This week the church celebrates Ascension Day. Traditionally, this is one of the most important festivals in the church’s year. It stands in importance, I suppose, just behind Easter and Christmas. Ranking festivals in this way is, though, a little ridiculous; Ascension Day is what it is and has its own place in the round of Christian observation. Having said this, the observation of Ascension Day has declined over the last few years, perhaps because it is a midweek festival and we like to suppose that our lives are so busy now that squeezing it into our schedules is a low priority. But, I think too that it is the most difficult of all the events of Jesus’s life for us to relate to.
The celebration is all about Jesus taking his leave of the disciples at the end of the forty days following his resurrection. During those days he has by turn astounded, comforted, admonished and encouraged his followers in a range of, often brief, appearances. There are two accounts by Luke, one in his gospel and the other in the Acts of the Apostles. And here lies the problem for modern readers – the accounts of the Ascension.
There is a remarkable contrast between the accounts of the resurrection and these accounts of the ascension. The disciples were convinced that Jesus had risen from the dead because they encountered him in a variety of ways and on a number of occasions after his death. These meetings persuaded them that Jesus was not dead but alive. This faith, this experience of Jesus, has been handed down by Christians from generation to generation up until today. Each generation of Christians has interpreted and understood the resurrection in its own way and in ways that make the experience of the risen Christ accessible and understandable. The reason that they have been able to do this is because there are no accounts of the resurrection itself. The resurrection had no witnesses. The post-resurrection stories are descriptions not of the resurrection itself but of the disciples’ experiences of the risen Christ. Christians throughout the ages, and Christians today, have been able to describe their own experiences of Jesus as the one who is alive and they are able to validate those experiences by comparison with those of the first disciples.

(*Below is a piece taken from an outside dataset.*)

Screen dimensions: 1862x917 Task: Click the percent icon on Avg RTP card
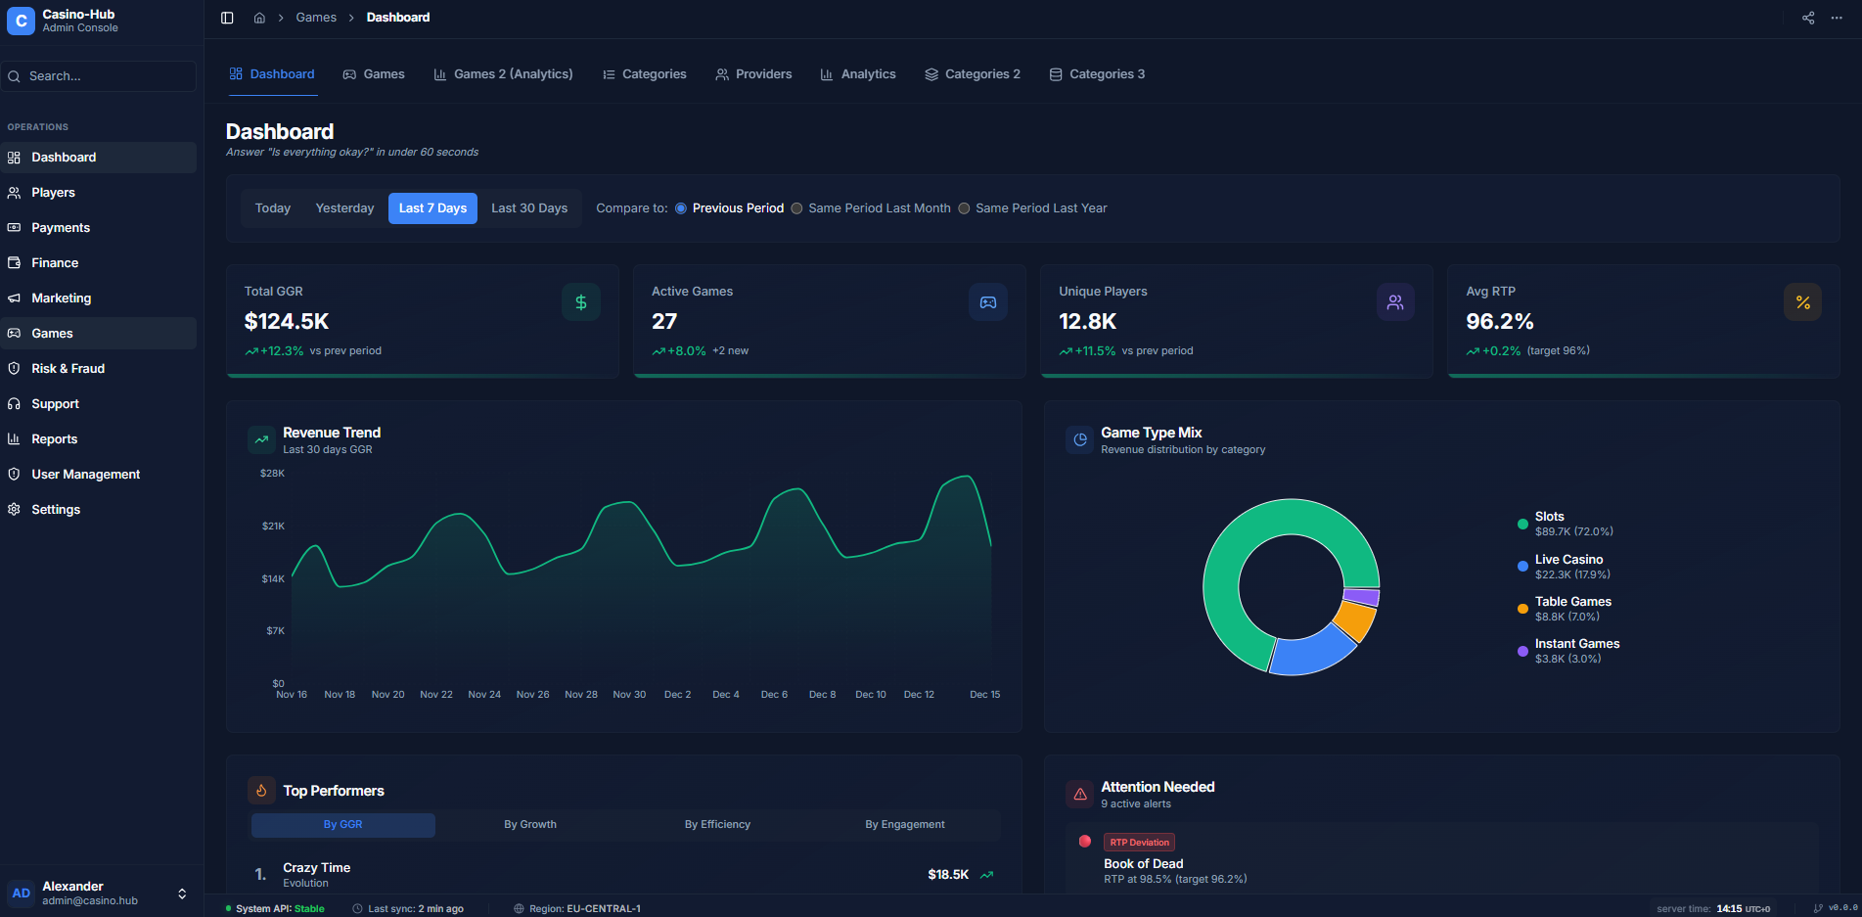(1802, 301)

By contrast we have a very vivid account of the ascension. In Acts 1.9 we read,
As he said this he was lifted up while they looked on, and a cloud took him
from their sight.
and in Luke 24.51,
Now as he blessed them, he withdrew from them and was carried up to
heaven.
Theologians have argued whether these words describe the same event (Luke’s gospel has the ascension taking place on the day of the resurrection, in Acts it occurs forty days later; many ancient texts omit the words “and was carried up to heaven,” perhaps in an effort to avoid the problem) but there can be no doubt that the two passages both describe a physical ascension of Jesus into heaven.
These accounts of the ascension create problems for us today. There is, to modern eyes, something ridiculous about Jesus being taken physically up to heaven in a cloud. The image conjures up for us the thought of Superman soaring into the sky to save someone in peril. Indeed, artistic representations of the ascension are all slightly absurd, and as a result relatively few. The physical image we have tends to get in the way of our understanding of whatever the truth is of the ascension.
Hence, I think, the decline in observance of Ascension Day.
But there is an important truth about the ascension. The ascension offers closure to the first disciples and allows those who follow them in the faith the opportunity to feel that our faith can be validated by our own experiences of Jesus.
For the first Christians the experience of the risen Christ was a powerful and profound one. Having spent time with Jesus during his itinerant ministry in Galilee, and later in Judaea, and having witnessed his presence as one who is alive among them after his crucifixion and resurrection, they are now able to start afresh. The ascension and the later pouring out of the Holy Spirit at Pentecost inaugurate a new beginning for them. Now they are not simply disciples of Jesus but the Church. Now they are not observing and sharing Jesus’s ministry, but they have one of their own. As long as they felt Jesus was with them they would look to him of leadership, inspiration, authority and validation; now they must find that within their own community.
The ascension changes the dynamic of the early church. No longer waiting for the new age to begin, but the creators of it.
And for us? Because Jesus took his leave of the apostles and first disciples we find ourselves in the same situation as them. Builders of the new age. We have the same ministry as them and the same resources as them – our faith, the gift of the Holy Spirit, the experience of Jesus as the one who has died but is alive.
The image of Jesus soaring into the heavens may not be helpful, but the fact of the ascension is central to our experience of what it is to be a Christian today.